Monday, March 18, 2013

Write like no one is reading?



I have a confession: I’m neurotic.
yup, neurotic like I've been staring at the eclipse...

What do you mean you already knew? Oh, right, because I’m a writer. Okay. Well, it’s true. Sometimes writing has me seesawing between the pits of despair and egomania. I’m always looking for ways to shore up the crazies as I write, and lately I’ve been struggling with audience. Not who they are, mind you, but that there could conceivably be many. I know, that’s sort of crazy because I’m a writer and having tons of people read my stuff is sort of the whole reason for writing in the first place. But when I think about those hungry masses waiting for my (not yet written, signed, or contracted book) it’s sort of intimidating.

I know, talk about first world problems, but this is what gets me up early to start pounding away at the keyboard. This is completely neurotic because no one can know what path they will take. For instance, even if my query bait gets the attention of an agent, there's no guarantee it'll go any further than an agent's in box. That's publishing, the harsh cruel truth of publishing. So my imaginary reader problem could be a many many years into the future problem.

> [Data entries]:
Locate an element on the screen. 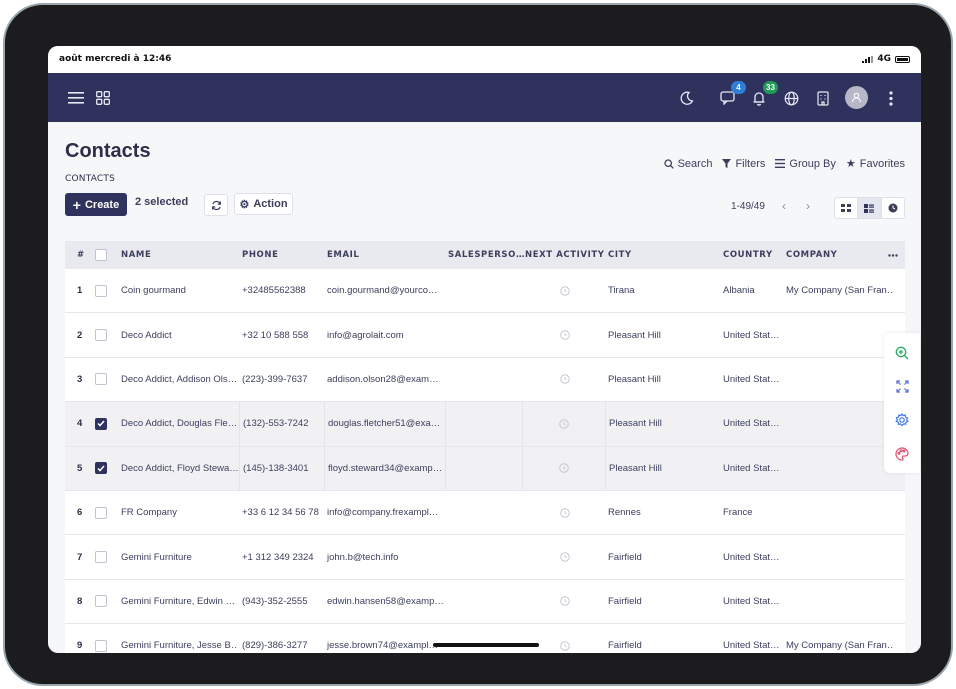 The image size is (956, 689). hamburger-icon is located at coordinates (76, 98). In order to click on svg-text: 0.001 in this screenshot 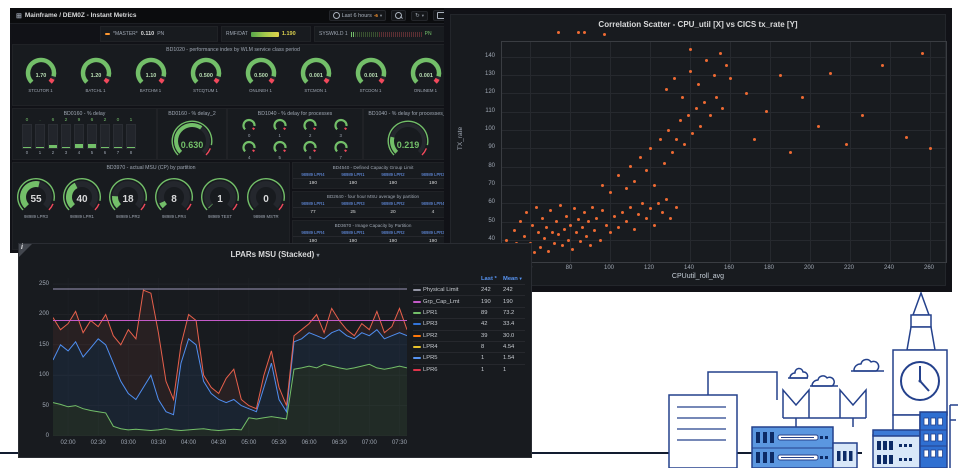, I will do `click(371, 76)`.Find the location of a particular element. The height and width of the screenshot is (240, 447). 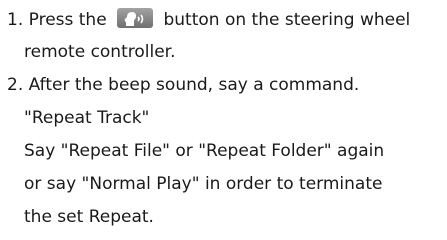

step-1-text-before: 1. Press the is located at coordinates (57, 20).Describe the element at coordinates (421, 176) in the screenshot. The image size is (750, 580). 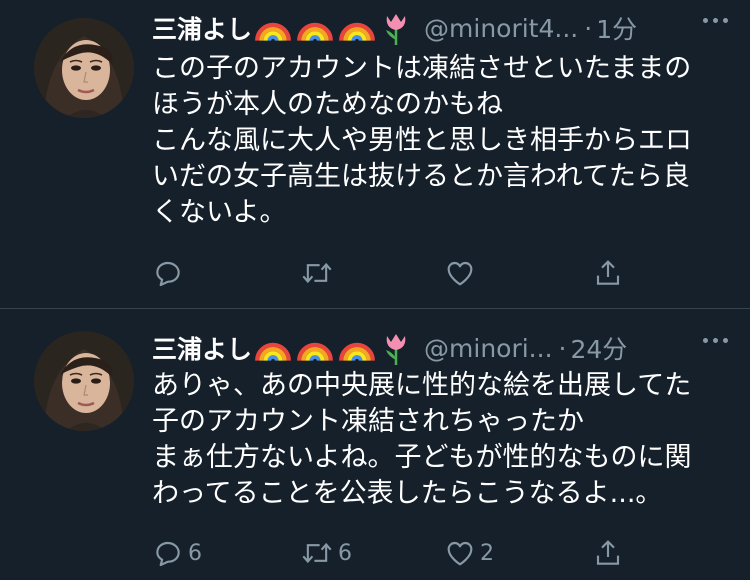
I see `tweet-text-line: いだの女子高生は抜けるとか言われてたら良` at that location.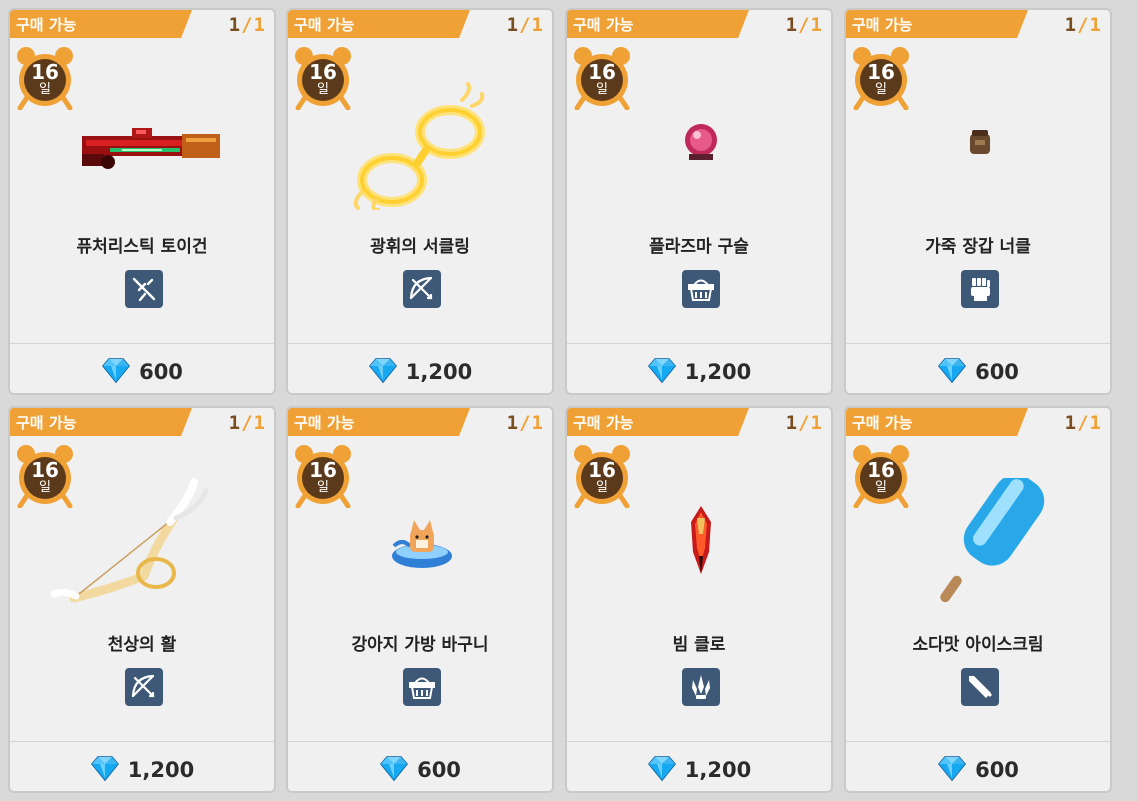 Image resolution: width=1138 pixels, height=801 pixels. Describe the element at coordinates (701, 145) in the screenshot. I see `plasma-orb-image` at that location.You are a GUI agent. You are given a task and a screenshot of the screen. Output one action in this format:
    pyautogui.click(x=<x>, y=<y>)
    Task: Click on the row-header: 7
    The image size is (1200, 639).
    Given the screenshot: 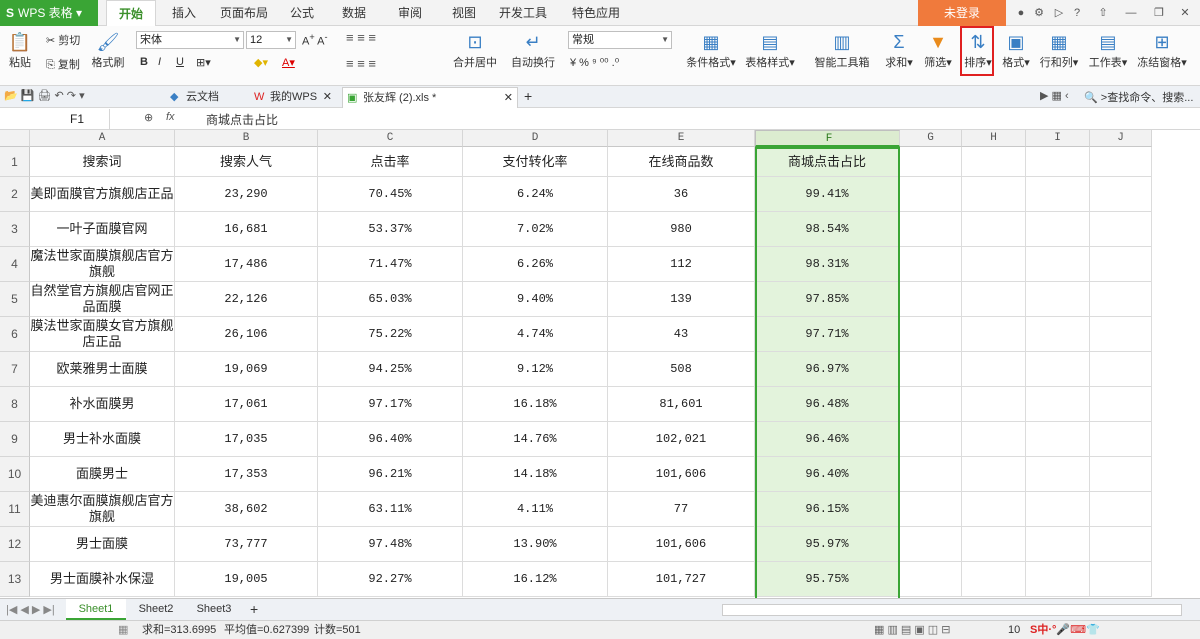 What is the action you would take?
    pyautogui.click(x=15, y=370)
    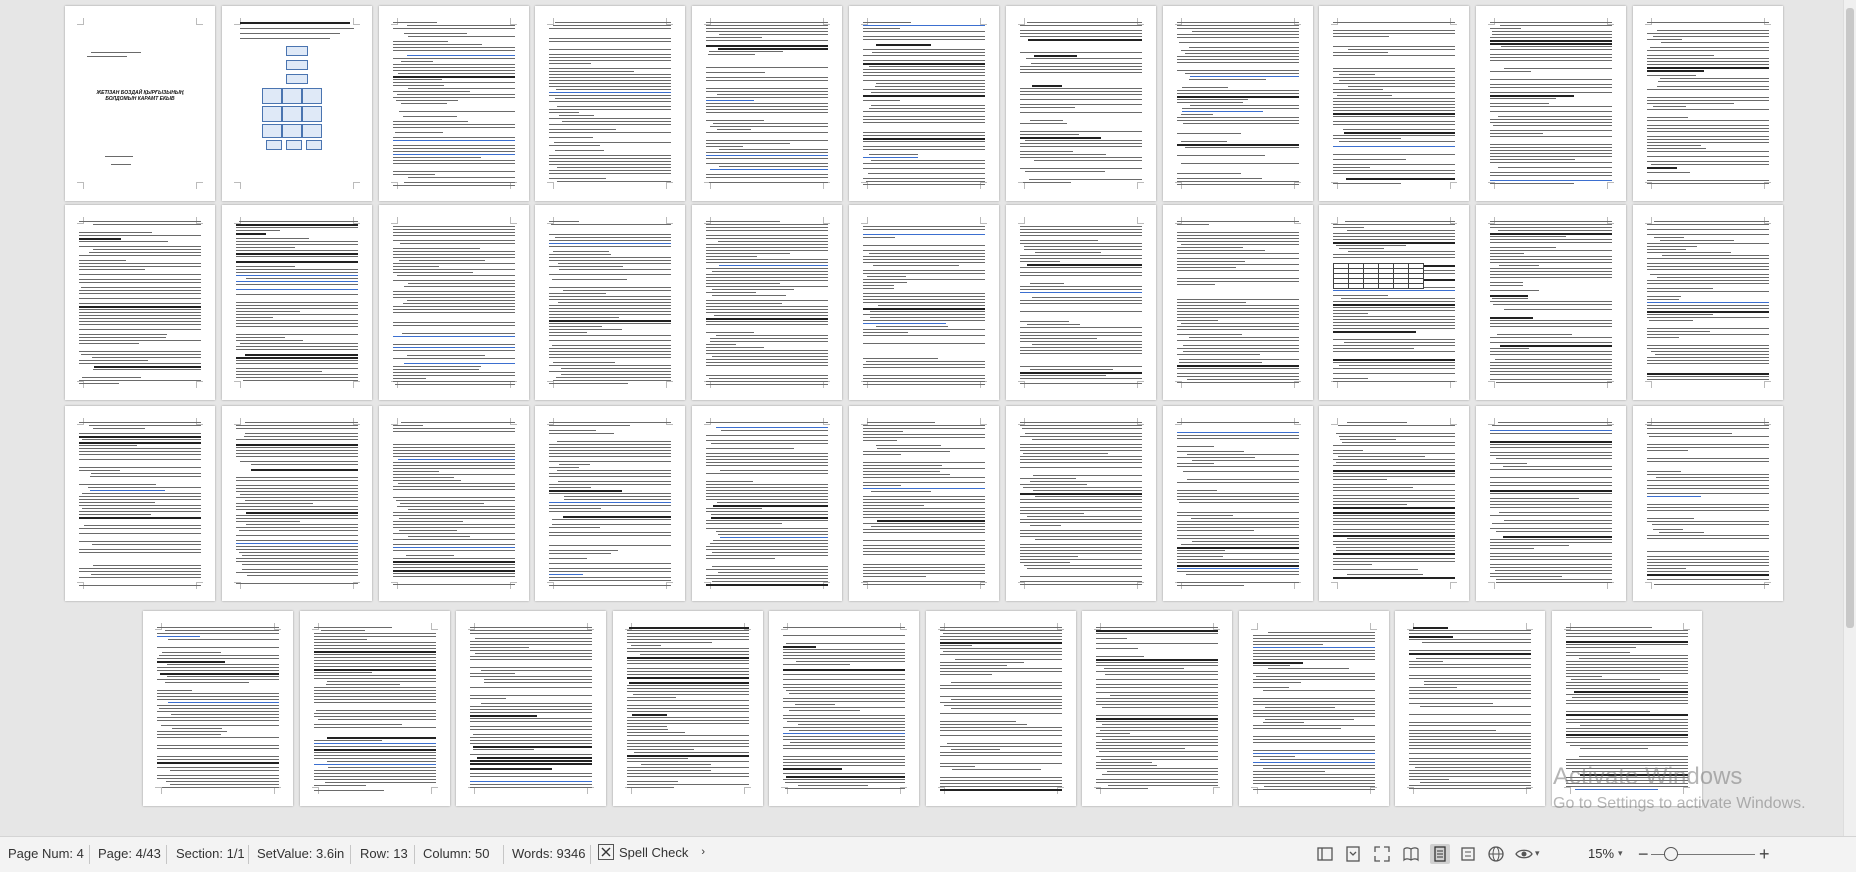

> [The problem]: Extract the full blog post on writing for an audience, word for word. The entries have no connection to the blog post on writing for an audience.

> [Output below]:
Monday, March 18, 2013

Write like no one is reading?



I have a confession: I’m neurotic.
yup, neurotic like I've been staring at the eclipse...

What do you mean you already knew? Oh, right, because I’m a writer. Okay. Well, it’s true. Sometimes writing has me seesawing between the pits of despair and egomania. I’m always looking for ways to shore up the crazies as I write, and lately I’ve been struggling with audience. Not who they are, mind you, but that there could conceivably be many. I know, that’s sort of crazy because I’m a writer and having tons of people read my stuff is sort of the whole reason for writing in the first place. But when I think about those hungry masses waiting for my (not yet written, signed, or contracted book) it’s sort of intimidating.

I know, talk about first world problems, but this is what gets me up early to start pounding away at the keyboard. This is completely neurotic because no one can know what path they will take. For instance, even if my query bait gets the attention of an agent, there's no guarantee it'll go any further than an agent's in box. That's publishing, the harsh cruel truth of publishing. So my imaginary reader problem could be a many many years into the future problem.